- **WHAT NEEDS TO BE DONE**: From the records below, output exactly the lines running from the line containing "Given: Click the View Change Log list icon" through the line containing "Viewport: 1568px width, 777px height.", and no others.

- **SUPPLIED ENTRIES**:
Content starts
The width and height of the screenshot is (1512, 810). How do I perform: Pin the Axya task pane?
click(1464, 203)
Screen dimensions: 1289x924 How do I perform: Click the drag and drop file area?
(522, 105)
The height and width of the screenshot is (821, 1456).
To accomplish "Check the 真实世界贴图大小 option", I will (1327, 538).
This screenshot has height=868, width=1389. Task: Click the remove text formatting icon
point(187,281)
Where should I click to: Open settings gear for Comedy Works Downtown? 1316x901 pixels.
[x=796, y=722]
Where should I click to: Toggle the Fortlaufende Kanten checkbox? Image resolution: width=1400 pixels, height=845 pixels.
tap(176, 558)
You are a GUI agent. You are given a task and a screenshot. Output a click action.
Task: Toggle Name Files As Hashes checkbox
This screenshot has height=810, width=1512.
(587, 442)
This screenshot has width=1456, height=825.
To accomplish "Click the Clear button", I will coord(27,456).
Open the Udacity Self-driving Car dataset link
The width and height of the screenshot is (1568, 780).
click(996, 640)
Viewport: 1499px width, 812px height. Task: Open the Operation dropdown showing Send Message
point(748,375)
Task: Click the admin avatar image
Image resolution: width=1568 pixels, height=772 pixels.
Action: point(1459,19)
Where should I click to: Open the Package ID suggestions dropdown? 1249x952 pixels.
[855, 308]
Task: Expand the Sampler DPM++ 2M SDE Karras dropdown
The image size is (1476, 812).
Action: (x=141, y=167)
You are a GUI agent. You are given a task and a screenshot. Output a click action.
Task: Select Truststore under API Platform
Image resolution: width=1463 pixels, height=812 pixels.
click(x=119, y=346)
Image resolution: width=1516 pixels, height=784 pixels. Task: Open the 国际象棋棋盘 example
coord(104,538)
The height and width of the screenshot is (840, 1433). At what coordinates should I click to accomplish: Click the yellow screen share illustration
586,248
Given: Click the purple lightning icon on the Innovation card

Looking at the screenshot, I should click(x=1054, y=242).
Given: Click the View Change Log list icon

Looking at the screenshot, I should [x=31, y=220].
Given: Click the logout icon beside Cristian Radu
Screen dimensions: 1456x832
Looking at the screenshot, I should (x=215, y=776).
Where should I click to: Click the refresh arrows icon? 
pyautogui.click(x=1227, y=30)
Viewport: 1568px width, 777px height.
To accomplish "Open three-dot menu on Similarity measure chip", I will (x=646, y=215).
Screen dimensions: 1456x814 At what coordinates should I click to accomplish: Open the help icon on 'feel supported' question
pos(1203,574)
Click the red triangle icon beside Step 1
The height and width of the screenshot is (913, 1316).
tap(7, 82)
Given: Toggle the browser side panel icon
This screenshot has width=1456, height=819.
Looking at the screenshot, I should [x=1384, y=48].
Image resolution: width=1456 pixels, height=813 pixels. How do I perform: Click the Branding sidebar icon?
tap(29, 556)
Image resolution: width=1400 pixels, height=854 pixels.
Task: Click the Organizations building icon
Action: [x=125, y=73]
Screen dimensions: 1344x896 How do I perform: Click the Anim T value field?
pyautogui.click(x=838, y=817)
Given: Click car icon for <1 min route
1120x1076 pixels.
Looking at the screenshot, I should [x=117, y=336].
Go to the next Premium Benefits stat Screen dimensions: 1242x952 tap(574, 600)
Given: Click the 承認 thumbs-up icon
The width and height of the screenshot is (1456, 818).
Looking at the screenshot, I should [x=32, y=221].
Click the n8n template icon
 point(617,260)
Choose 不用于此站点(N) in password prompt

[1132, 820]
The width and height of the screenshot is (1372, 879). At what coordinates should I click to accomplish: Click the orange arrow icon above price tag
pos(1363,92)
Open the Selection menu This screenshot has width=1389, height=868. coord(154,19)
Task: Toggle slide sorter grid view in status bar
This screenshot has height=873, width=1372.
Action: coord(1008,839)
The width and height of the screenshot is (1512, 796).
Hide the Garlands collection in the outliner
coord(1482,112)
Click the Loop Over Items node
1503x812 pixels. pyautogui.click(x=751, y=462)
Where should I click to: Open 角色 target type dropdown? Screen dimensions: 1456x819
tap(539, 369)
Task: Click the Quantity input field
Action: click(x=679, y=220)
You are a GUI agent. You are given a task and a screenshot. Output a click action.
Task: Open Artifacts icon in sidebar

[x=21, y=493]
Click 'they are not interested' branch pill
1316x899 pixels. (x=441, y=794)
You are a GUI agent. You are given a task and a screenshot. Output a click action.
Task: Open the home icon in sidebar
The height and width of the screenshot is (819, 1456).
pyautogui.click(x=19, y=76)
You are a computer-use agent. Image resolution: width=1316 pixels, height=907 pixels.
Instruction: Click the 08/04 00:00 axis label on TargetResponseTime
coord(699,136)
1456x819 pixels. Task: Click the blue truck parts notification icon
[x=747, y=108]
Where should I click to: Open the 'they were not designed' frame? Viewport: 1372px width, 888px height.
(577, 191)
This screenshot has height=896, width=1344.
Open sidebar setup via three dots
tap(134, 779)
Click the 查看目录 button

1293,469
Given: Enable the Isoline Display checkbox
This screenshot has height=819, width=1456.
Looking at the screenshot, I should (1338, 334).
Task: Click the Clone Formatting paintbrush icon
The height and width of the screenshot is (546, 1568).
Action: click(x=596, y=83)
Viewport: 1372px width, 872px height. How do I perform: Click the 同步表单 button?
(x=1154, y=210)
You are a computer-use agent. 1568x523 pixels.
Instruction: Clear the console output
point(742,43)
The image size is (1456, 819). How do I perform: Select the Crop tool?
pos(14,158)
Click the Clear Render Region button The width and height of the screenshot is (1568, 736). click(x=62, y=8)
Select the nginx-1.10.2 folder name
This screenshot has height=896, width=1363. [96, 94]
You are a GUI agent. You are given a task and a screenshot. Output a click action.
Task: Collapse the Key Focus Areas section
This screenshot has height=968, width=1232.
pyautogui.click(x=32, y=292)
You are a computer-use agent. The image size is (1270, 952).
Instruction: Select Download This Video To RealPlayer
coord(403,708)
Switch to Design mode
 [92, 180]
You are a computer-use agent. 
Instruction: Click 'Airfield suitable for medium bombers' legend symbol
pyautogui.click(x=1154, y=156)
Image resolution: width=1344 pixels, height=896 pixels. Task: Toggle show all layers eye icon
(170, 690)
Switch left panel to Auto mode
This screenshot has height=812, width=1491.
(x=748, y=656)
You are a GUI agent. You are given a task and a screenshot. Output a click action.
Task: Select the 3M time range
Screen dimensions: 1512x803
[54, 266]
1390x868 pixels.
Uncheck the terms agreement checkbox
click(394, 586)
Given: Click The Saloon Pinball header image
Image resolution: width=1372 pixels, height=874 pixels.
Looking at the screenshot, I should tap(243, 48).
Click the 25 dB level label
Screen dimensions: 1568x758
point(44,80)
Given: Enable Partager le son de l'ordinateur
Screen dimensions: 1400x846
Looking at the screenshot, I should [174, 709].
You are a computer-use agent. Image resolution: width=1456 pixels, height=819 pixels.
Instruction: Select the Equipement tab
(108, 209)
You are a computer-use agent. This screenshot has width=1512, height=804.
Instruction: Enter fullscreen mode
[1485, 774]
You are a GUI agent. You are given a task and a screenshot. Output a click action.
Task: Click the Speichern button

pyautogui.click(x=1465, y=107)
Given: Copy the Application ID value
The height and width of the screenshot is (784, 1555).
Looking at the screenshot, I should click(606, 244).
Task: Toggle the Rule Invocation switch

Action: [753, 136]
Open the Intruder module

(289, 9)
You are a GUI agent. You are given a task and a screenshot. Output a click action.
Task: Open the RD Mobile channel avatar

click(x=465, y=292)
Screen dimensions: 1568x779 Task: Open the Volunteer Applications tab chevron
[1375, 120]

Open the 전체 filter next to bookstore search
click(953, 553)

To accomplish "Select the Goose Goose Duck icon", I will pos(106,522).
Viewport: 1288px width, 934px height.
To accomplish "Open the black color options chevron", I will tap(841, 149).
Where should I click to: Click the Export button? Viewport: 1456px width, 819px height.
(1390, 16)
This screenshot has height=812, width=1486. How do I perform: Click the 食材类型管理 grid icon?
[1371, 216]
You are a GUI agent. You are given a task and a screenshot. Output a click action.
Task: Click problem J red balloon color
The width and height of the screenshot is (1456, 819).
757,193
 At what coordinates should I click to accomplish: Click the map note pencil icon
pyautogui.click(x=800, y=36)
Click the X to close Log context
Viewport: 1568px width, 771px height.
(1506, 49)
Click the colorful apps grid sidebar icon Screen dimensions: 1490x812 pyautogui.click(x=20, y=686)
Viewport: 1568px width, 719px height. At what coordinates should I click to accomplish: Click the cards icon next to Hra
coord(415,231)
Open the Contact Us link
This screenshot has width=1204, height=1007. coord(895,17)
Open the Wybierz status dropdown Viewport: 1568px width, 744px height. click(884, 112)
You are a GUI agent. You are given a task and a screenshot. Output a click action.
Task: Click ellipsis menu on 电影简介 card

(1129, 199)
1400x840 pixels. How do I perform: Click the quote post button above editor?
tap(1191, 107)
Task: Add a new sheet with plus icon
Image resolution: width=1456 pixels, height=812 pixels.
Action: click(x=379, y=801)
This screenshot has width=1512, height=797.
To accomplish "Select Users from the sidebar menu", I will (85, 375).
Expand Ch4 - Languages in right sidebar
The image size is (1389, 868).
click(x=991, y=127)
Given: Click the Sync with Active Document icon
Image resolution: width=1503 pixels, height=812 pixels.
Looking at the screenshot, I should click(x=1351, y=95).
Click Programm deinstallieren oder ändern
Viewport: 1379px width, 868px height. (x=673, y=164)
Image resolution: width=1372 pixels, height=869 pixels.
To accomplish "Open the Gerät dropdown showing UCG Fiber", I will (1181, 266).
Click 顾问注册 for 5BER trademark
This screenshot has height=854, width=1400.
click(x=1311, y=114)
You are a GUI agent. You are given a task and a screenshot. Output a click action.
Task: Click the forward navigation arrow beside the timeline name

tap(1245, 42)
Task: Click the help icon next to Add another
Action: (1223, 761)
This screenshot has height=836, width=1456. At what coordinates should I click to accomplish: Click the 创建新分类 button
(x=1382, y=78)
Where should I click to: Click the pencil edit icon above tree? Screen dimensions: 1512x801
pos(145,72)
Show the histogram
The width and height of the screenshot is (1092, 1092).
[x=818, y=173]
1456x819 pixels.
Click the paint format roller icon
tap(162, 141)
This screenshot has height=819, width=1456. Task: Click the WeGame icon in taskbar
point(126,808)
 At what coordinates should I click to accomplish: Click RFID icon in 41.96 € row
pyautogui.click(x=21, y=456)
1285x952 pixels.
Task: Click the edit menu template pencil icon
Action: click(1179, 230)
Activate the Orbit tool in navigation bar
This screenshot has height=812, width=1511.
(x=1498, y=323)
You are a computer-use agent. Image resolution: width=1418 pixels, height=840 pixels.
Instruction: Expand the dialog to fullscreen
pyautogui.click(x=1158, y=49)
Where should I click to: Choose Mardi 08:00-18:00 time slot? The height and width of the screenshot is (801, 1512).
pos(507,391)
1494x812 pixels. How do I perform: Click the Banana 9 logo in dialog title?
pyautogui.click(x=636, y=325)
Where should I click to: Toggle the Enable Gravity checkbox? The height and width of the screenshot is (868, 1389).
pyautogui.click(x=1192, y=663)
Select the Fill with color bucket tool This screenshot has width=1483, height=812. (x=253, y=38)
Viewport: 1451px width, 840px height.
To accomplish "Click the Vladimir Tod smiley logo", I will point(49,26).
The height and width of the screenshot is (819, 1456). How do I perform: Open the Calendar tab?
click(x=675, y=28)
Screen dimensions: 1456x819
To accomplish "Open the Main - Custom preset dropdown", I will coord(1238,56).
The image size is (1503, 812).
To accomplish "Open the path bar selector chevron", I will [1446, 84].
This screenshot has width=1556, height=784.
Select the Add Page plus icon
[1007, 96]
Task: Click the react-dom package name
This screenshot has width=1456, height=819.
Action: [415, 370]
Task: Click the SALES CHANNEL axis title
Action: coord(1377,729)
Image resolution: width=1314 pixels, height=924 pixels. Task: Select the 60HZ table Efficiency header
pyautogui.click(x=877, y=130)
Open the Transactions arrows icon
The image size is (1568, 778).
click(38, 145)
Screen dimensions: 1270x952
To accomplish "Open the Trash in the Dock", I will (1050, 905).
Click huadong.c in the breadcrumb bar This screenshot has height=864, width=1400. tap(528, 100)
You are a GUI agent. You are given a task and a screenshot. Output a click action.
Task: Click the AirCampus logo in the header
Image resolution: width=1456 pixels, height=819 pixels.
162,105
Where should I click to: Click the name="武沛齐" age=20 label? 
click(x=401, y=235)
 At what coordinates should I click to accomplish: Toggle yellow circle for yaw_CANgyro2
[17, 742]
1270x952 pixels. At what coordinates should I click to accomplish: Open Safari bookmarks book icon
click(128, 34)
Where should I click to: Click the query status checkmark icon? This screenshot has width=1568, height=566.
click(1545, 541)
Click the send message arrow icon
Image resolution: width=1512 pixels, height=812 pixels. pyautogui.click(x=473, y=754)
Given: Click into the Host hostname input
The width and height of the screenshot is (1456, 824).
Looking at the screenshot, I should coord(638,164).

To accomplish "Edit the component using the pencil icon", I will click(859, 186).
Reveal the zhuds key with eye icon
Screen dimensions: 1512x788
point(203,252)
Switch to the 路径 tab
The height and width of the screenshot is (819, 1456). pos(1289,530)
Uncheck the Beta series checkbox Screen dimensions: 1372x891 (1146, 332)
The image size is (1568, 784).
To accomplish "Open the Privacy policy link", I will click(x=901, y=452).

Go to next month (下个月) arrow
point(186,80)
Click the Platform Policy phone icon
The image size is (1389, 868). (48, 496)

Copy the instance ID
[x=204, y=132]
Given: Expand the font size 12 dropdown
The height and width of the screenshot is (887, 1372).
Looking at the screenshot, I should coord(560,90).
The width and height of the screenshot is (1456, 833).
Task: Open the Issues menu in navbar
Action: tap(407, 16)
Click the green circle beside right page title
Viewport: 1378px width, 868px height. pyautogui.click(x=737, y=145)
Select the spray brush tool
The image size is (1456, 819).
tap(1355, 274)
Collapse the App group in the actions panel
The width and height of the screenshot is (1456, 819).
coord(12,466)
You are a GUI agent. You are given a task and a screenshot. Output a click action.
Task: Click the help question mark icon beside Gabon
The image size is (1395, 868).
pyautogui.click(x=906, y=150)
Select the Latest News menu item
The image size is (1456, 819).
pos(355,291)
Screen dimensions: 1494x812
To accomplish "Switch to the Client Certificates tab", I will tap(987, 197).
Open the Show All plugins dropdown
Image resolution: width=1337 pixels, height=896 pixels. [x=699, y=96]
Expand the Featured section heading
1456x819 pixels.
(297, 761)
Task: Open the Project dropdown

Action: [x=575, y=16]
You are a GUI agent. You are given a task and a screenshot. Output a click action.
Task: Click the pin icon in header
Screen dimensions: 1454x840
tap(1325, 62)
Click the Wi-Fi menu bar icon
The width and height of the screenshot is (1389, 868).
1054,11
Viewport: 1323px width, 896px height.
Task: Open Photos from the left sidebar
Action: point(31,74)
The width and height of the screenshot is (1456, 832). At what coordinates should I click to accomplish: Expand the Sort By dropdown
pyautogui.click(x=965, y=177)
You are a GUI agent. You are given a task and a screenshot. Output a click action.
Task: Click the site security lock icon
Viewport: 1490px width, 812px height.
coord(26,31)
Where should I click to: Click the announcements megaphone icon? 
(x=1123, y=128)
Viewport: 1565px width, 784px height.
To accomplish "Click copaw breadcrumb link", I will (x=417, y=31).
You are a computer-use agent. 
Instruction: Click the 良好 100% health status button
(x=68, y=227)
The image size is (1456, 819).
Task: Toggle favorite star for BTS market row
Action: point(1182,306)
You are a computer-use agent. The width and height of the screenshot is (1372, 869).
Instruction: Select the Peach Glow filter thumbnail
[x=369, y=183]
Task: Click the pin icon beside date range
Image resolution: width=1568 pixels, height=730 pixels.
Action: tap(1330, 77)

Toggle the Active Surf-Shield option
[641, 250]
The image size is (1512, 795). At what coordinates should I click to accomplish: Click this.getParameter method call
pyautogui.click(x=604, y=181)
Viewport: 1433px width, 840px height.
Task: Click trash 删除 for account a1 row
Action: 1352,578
Content ends
- **ANSWER TO THIS TASK**:
Given: Click the View Change Log list icon

Looking at the screenshot, I should [x=31, y=220].
Given: Click the logout icon beside Cristian Radu
Screen dimensions: 1456x832
Looking at the screenshot, I should (x=215, y=776).
Where should I click to: Click the refresh arrows icon? 
pyautogui.click(x=1227, y=30)
Viewport: 1568px width, 777px height.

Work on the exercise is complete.